§ EXERCISE:
Although the records include pictures, print only the rest, exactly as written.

§ ENTRIES SUPPLIED:
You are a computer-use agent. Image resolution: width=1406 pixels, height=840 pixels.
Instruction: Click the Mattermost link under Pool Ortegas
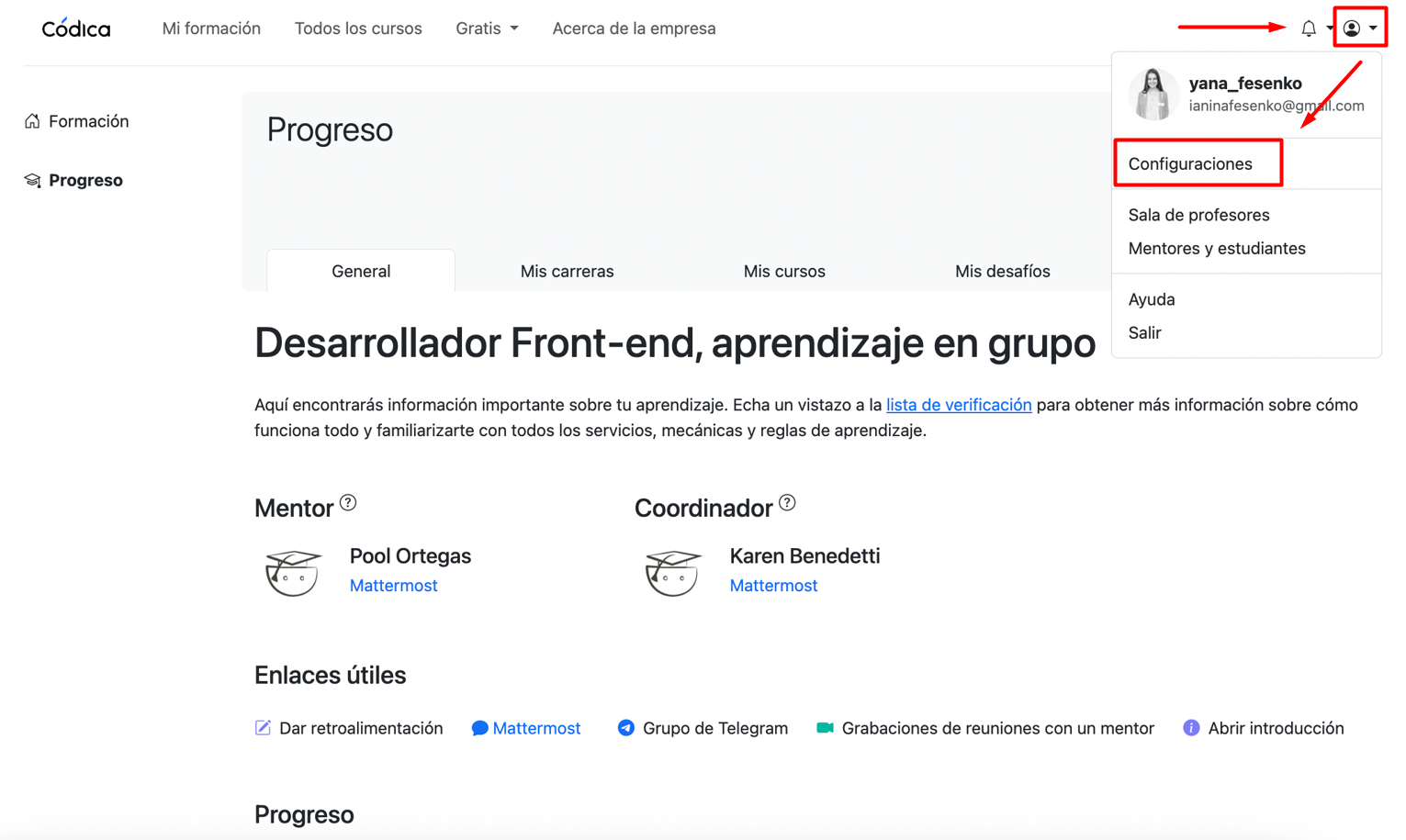click(393, 585)
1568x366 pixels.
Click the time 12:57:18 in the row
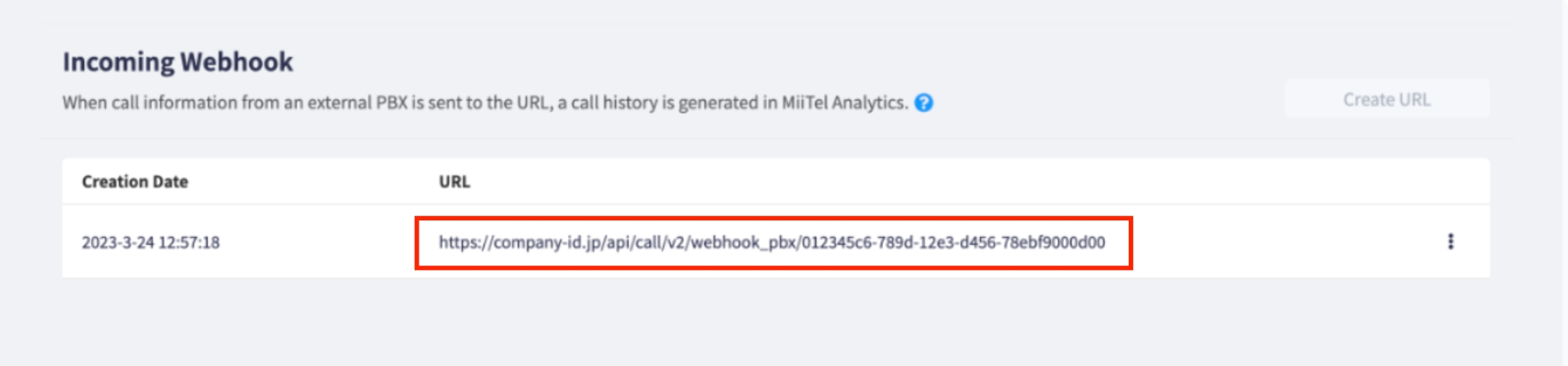(189, 242)
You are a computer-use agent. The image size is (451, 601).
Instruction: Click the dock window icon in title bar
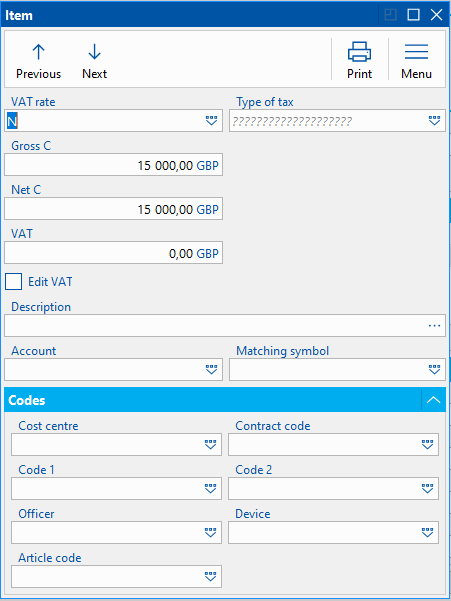click(390, 15)
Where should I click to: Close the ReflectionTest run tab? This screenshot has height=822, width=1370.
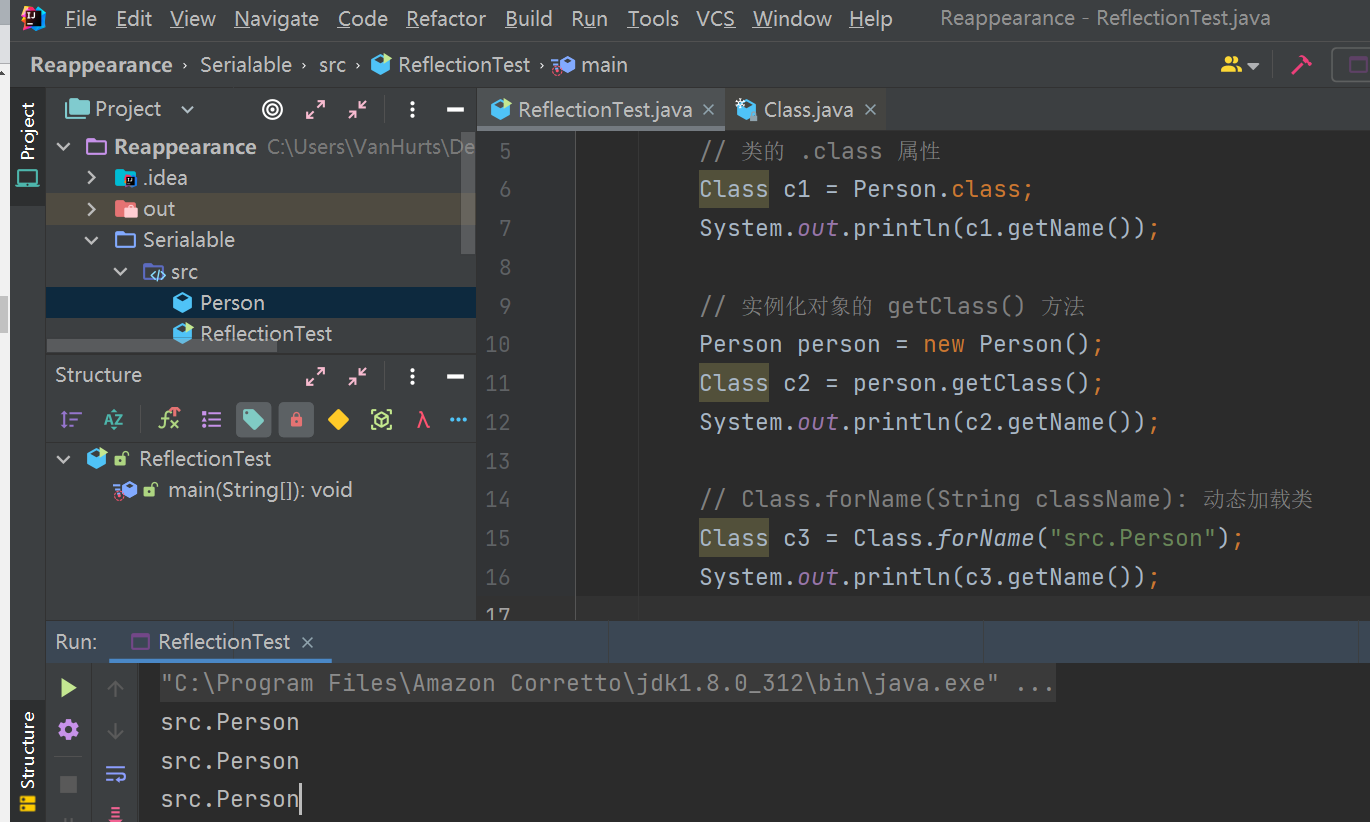(308, 642)
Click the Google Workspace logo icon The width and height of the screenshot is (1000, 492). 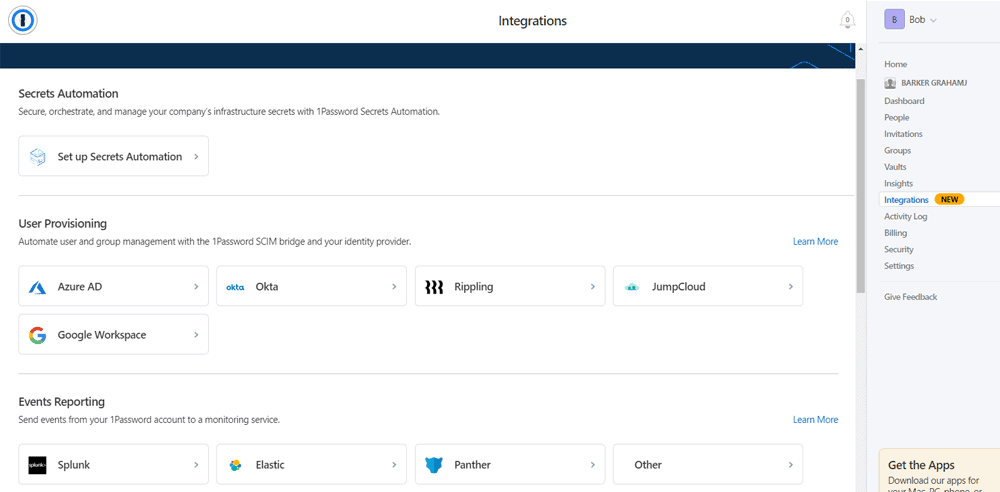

§ SOLUTION TO THIS TASK:
You are a computer-use agent. Image resolution: width=1406 pixels, height=840 pixels.
Instruction: Click the Mattermost link under Pool Ortegas
click(393, 585)
1568x366 pixels.
Click the time 12:57:18 in the row
(189, 242)
You are a computer-use agent. The image size is (451, 601).
Instruction: Click the dock window icon in title bar
click(390, 15)
Where should I click to: Close the ReflectionTest run tab? This screenshot has height=822, width=1370.
(308, 642)
Click the Google Workspace logo icon The width and height of the screenshot is (1000, 492). 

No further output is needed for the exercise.